Both DG FastChannel and Pathfire have been working separately to make their products hi-def–capable. DG delivered its first HD spot last November, a commercial for the Bond film Casino Royale that was broadcast by Discovery HD Theater, and Ginsburg says about 20 stations have installed the necessary equipment for DG's HD Now service.
For its part, Pathfire has organized an HD Conclave of broadcasters and syndicators to develop a standard for distributing HD content. The goal is to create one workflow for both HD and SD versions of a syndicated show, where a single high-definition file would be delivered to a station and a standard-def version could be derived from it.

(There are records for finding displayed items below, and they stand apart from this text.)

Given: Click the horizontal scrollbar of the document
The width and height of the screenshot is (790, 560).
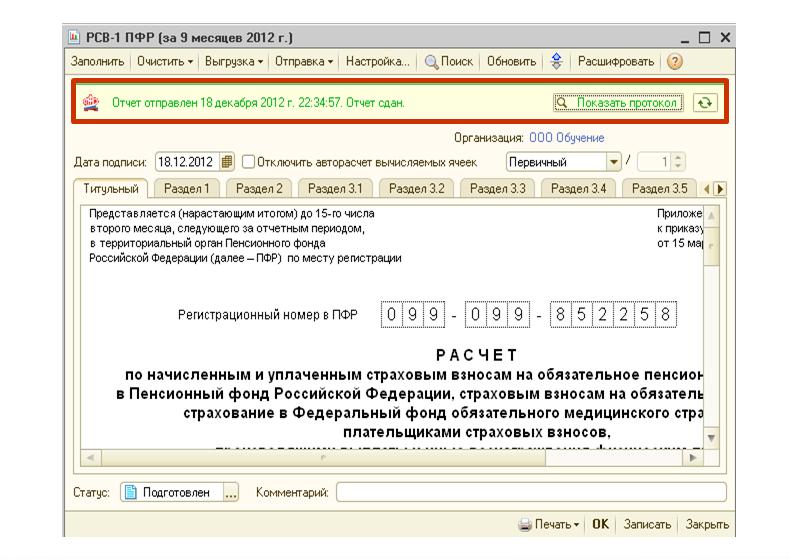Looking at the screenshot, I should coord(390,457).
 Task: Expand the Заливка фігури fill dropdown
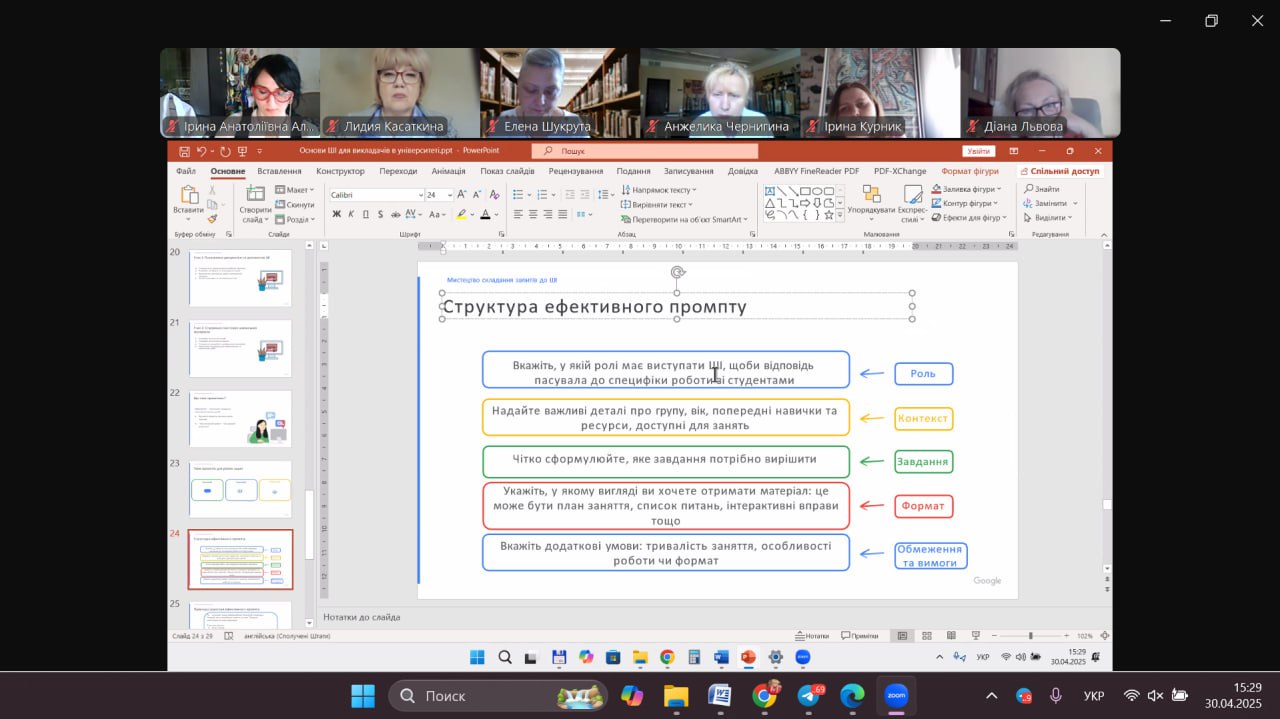999,189
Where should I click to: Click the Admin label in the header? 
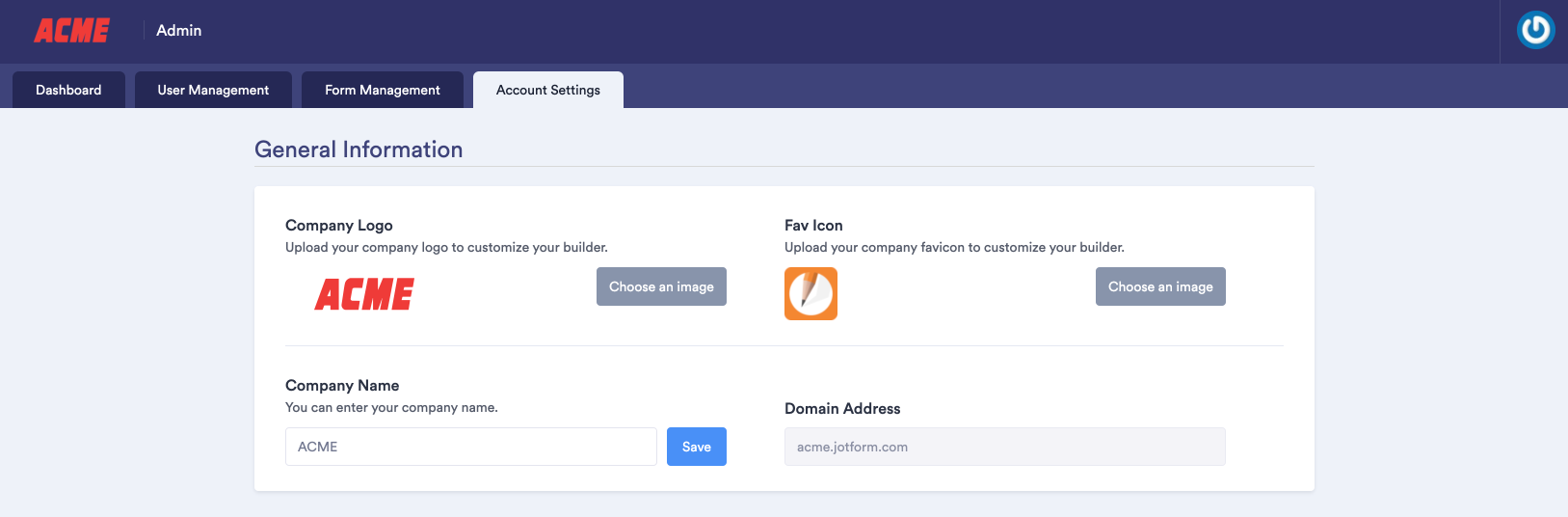pos(179,31)
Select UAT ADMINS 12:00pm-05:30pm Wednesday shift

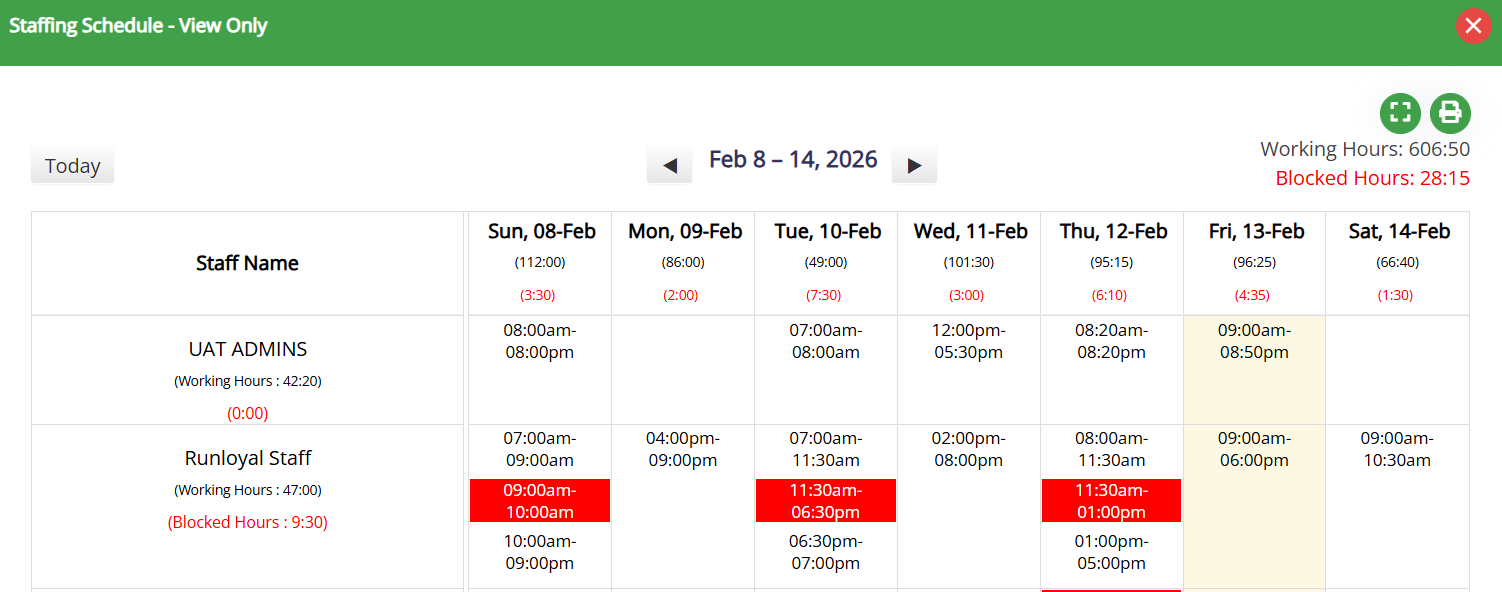(x=968, y=341)
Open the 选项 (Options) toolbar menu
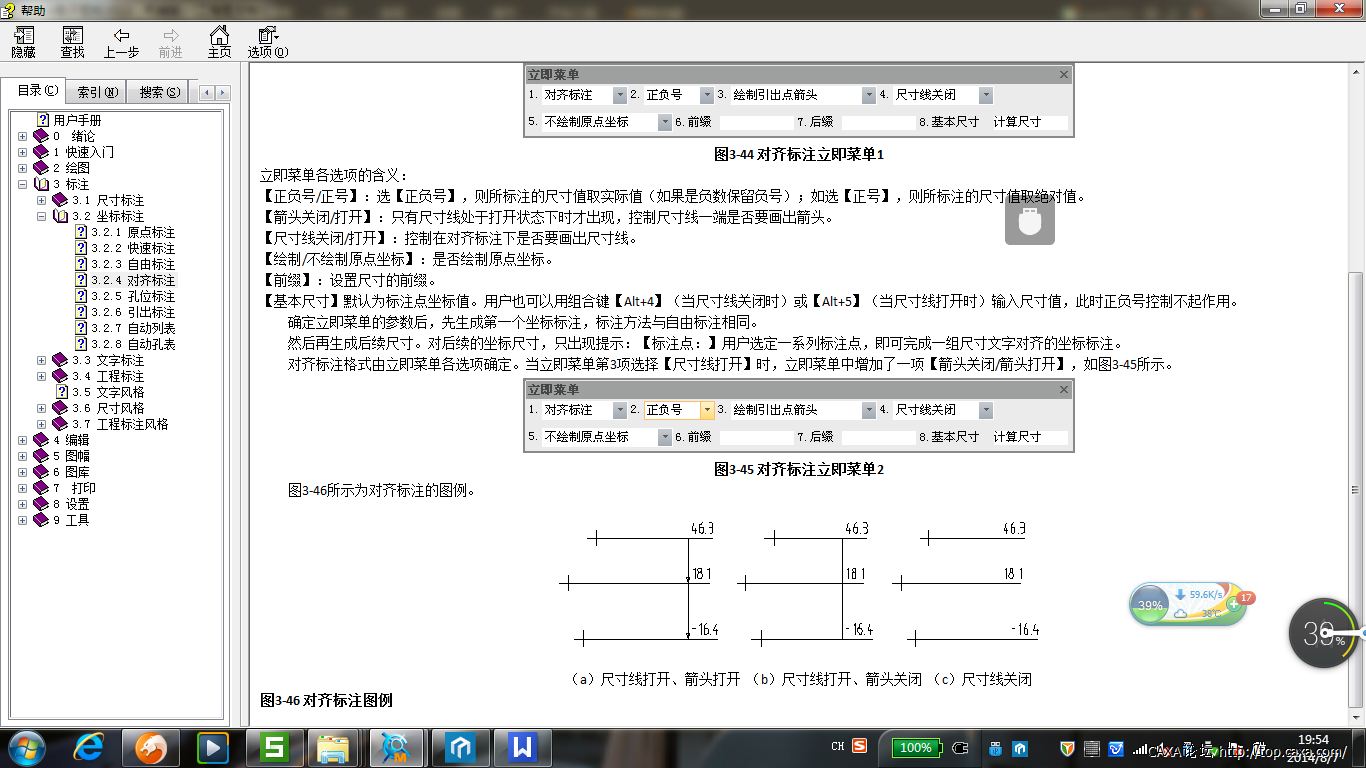The width and height of the screenshot is (1366, 768). (267, 42)
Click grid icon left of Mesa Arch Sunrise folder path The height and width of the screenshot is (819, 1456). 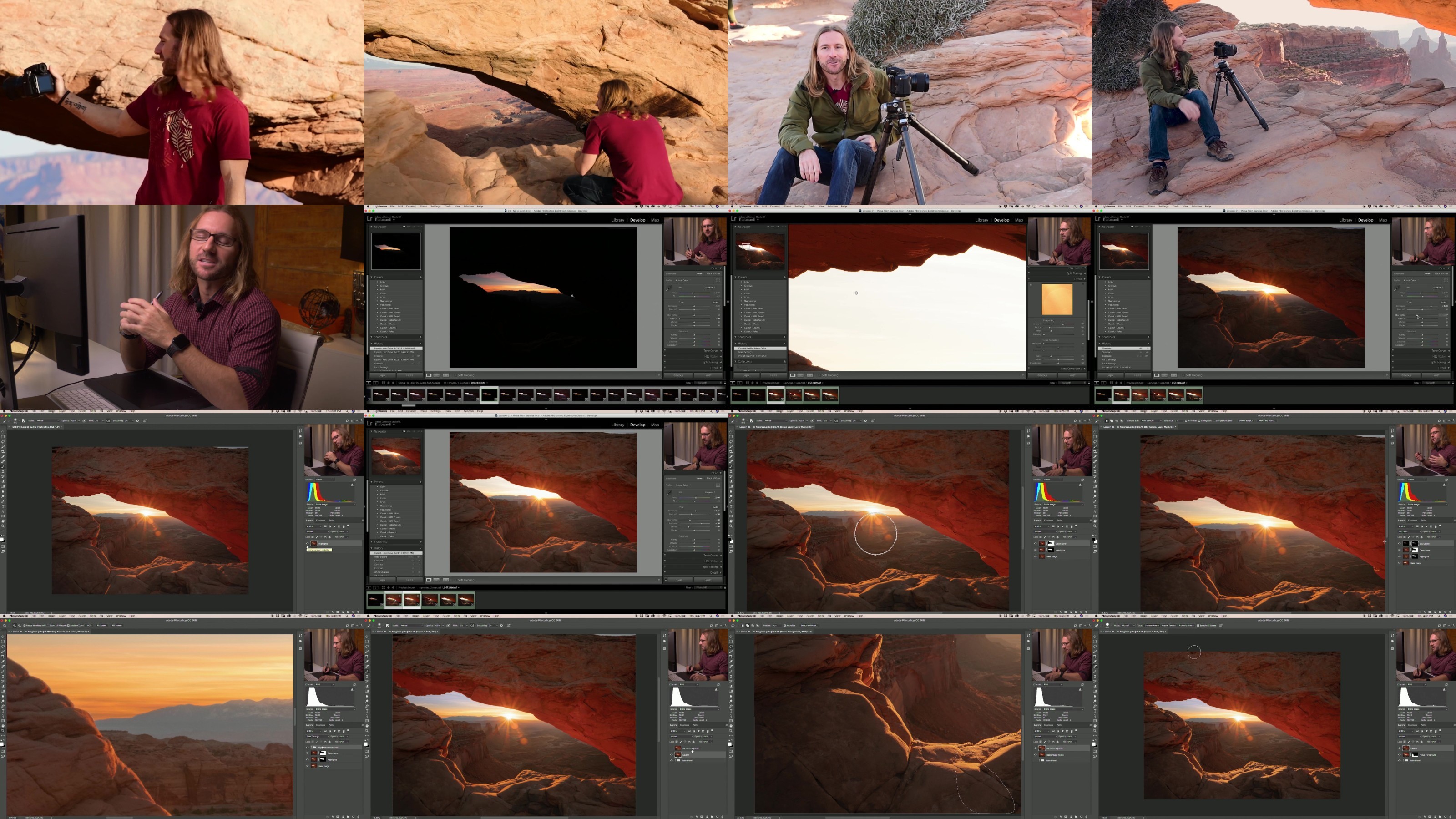(384, 383)
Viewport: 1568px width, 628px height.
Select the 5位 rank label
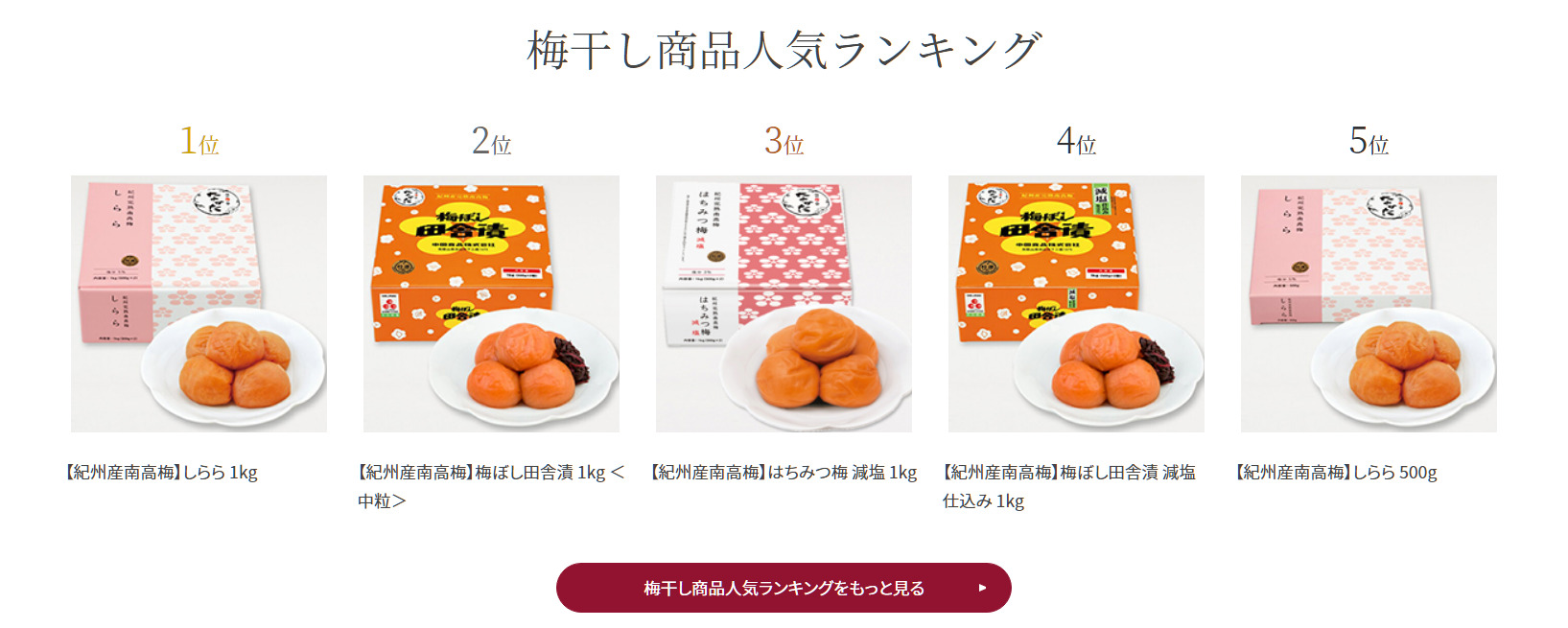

Earlier this month, Pathfire successfully tested file-based delivery of HD content from Warner Bros.' Global Digital Media XChange facility in Los Angeles to Cox station WSB Atlanta, and Pathfire Chief Technology Officer Joe Fabiano says the company remains on track to begin delivering HD syndicated content this fall.
“Nothing has changed whatsoever in that regard,” he says.
Ira Goldstone, chief technology officer for Tribune Broadcasting, has been involved in Pathfire's HD Conclave and hopes that DG will adopt the standards the group has developed. “Programmers and broadcasters have come up with the best way to deliver file-based HD content to stations for playout, and I hope DG FastChannel takes those learnings and moves forward,” he says. “Right now, they've come out with a different specification, and I hope they meld more.”
Preston Davis, president of ABC broadcast operations and engineering, agrees that a single standard for HD file-based delivery would be practical. “I think it makes a lot of sense to have a single format for HD distribution on platforms like that.”